Things to do:
a) In the text on nitriding fuel injection components, rewrite the paragraph that begins "WO publication WO 2001/042528 A1" as a short bulleted list that keeps its main facts.
b) From the text on nitriding fuel injection components, list every effect that the paragraph beginning "In contrast, the nitriding method according to the invention" attributes to the method.
c) Extend the text on nitriding fuel injection components past its final sentence, keeping its patent-description style.

++++ Selected excerpt ++++

The invention relates to a method for nitriding a component of a fuel injection system, said component being subject to high pressure and being composed of an alloyed steel.
German Laid-Open Application DE 102 56 590 A1 discloses that an injection nozzle of a fuel injection system is very robust if the injection nozzle is in a nitrided state. In this case, corrosion resistance and wear resistance, in particular, are enhanced. However, no details are given of the nitriding method per se in this publication.
WO publication WO 2001/042528 A1 has furthermore disclosed a method for nitriding an injection nozzle. The known nitriding method comprises a nitrocarburizing process in a salt bath in a first step, followed, in a second step, by a gas nitriding process at a temperature between 520° C. and 580° C. with a low nitriding index or low nitriding potential (in a range between 0.08 and 0.5), i.e. in the “a range” of the Lehrer diagram.
The stresses on the components of a fuel injection system carrying fuel under very high pressure—especially in the region of restrictions—can lead to very high cavitation stresses on these components. Even in the case of the components treated by the nitriding methods described above, this can lead to relatively severe cavitation damage.
In contrast, the nitriding method according to the invention minimizes the cavitation damage caused by the high pressures by further increasing ductility (toughness) below the surface of the material of the components by means of the nitriding method. In addition, the nitriding has a positive effect on pulsating fatigue strength. The life and endurance of the components is thereby increased.
For this purpose, the method for nitriding a component of a fuel injection system, said component being subject to high pressure and being composed of an alloyed steel, has the following method steps:
By means of activation, the resistance of the component to penetration by nitrogen diffusion is reduced. This step therefore increases the capacity of the component for nitriding. The subsequent pre-oxidization process leads to the component having a higher corrosion resistance during operation.

++++ Dataset content ++++

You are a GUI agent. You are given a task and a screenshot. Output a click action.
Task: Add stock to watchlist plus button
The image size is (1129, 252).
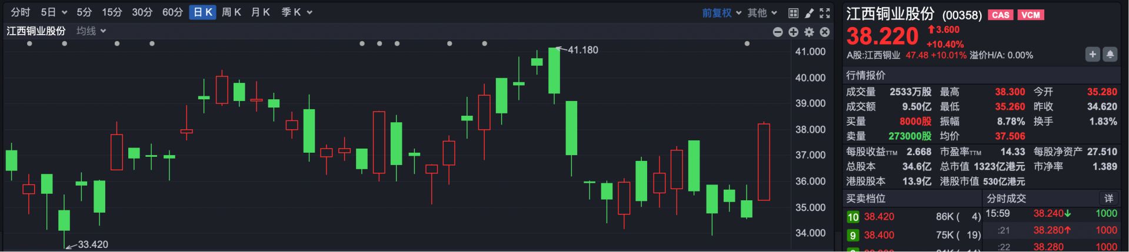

++++

Results:
a)
- WO 2001/042528 A1 discloses a method for nitriding an injection nozzle.
- First step: nitrocarburizing in a salt bath.
- Second step: gas nitriding at 520° C. to 580° C. with a low nitriding index or potential (0.08 to 0.5), which is the "a range" of the Lehrer diagram.

b)
- It minimizes the cavitation damage caused by high pressures.
- It further increases ductility (toughness) below the surface of the component material.
- It has a positive effect on pulsating fatigue strength.
- It increases the life and endurance of the components.

c)
The actual nitriding is divided into two steps, in which gas containing ammonia is preferably used:
The nitriding method according to the invention not only reduces the thickness of the brittle white layer but, in particular, reduces the nitride inclusions along the grain boundaries in the diffusion layer as compared with the known nitriding methods. As a result, the grain boundaries are less susceptible to fracture, increasing toughness and hence robustness with respect to cavitation and enhancing the pulsating fatigue strength of the component.
It is advantageous if the first nitriding potential KN,1 is between 1 and 10, preferably between 2 and 8. The first nitriding potential KN,1 is therefore relatively high. As a result, the range in the Lehrer diagram at temperatures between 520° C. and 570° C. is substantially the c nitride range, which ensures high nitrogen absorption by the activated component around which nitriding gas flows.
It is furthermore advantageous if the second nitriding potential KN,2 is between 0.2 and 0.4. The second nitriding potential KN,2 is therefore relatively low. As a result, deep diffusion of a high nitrogen content into the component is prevented. The nitrogen content is increased predominantly in the white layer; in the base material, the percentage of nitrogen by mass increases to no more than about 6%. The toughness of the material is thus very largely maintained.
In an advantageous embodiment, a component that has been nitrided by the method according to the invention has a percentage of nitrogen by mass at the surface thereof between 11% and 25%. This ensures a very hard, cavitation-resistant, wear-resistant and corrosion-resistant surface of the component.
In another advantageous embodiment, a component which has been nitrided by the method according to the invention has a percentage of nitrogen by mass of between 3% and 8% at a first depth t1 of 10 μm from the surface of the component. The comparatively large fall in the percentage of nitrogen by mass at a depth of just 10 μm leads to a relatively high toughness of the component, despite the high surface hardness. The transition from the white layer to the diffusion layer is also situated approximately at this depth in the component.
In another advantageous embodiment, a component which has been nitrided by the method according to the invention has a percentage of nitrogen by mass of between 2% and 7% at a second depth t2 of 15 μm from the surface of the component. This leads to a further increase in the toughness of the component in comparison with known nitriding methods.
In another advantageous embodiment, a component which has been nitrided by the method according to the invention has a percentage of nitrogen by mass of between 2% and 6% at a third depth t3 of 20 μm from the surface of the component. This leads to a further increase in the toughness of the component in comparison with known nitriding methods.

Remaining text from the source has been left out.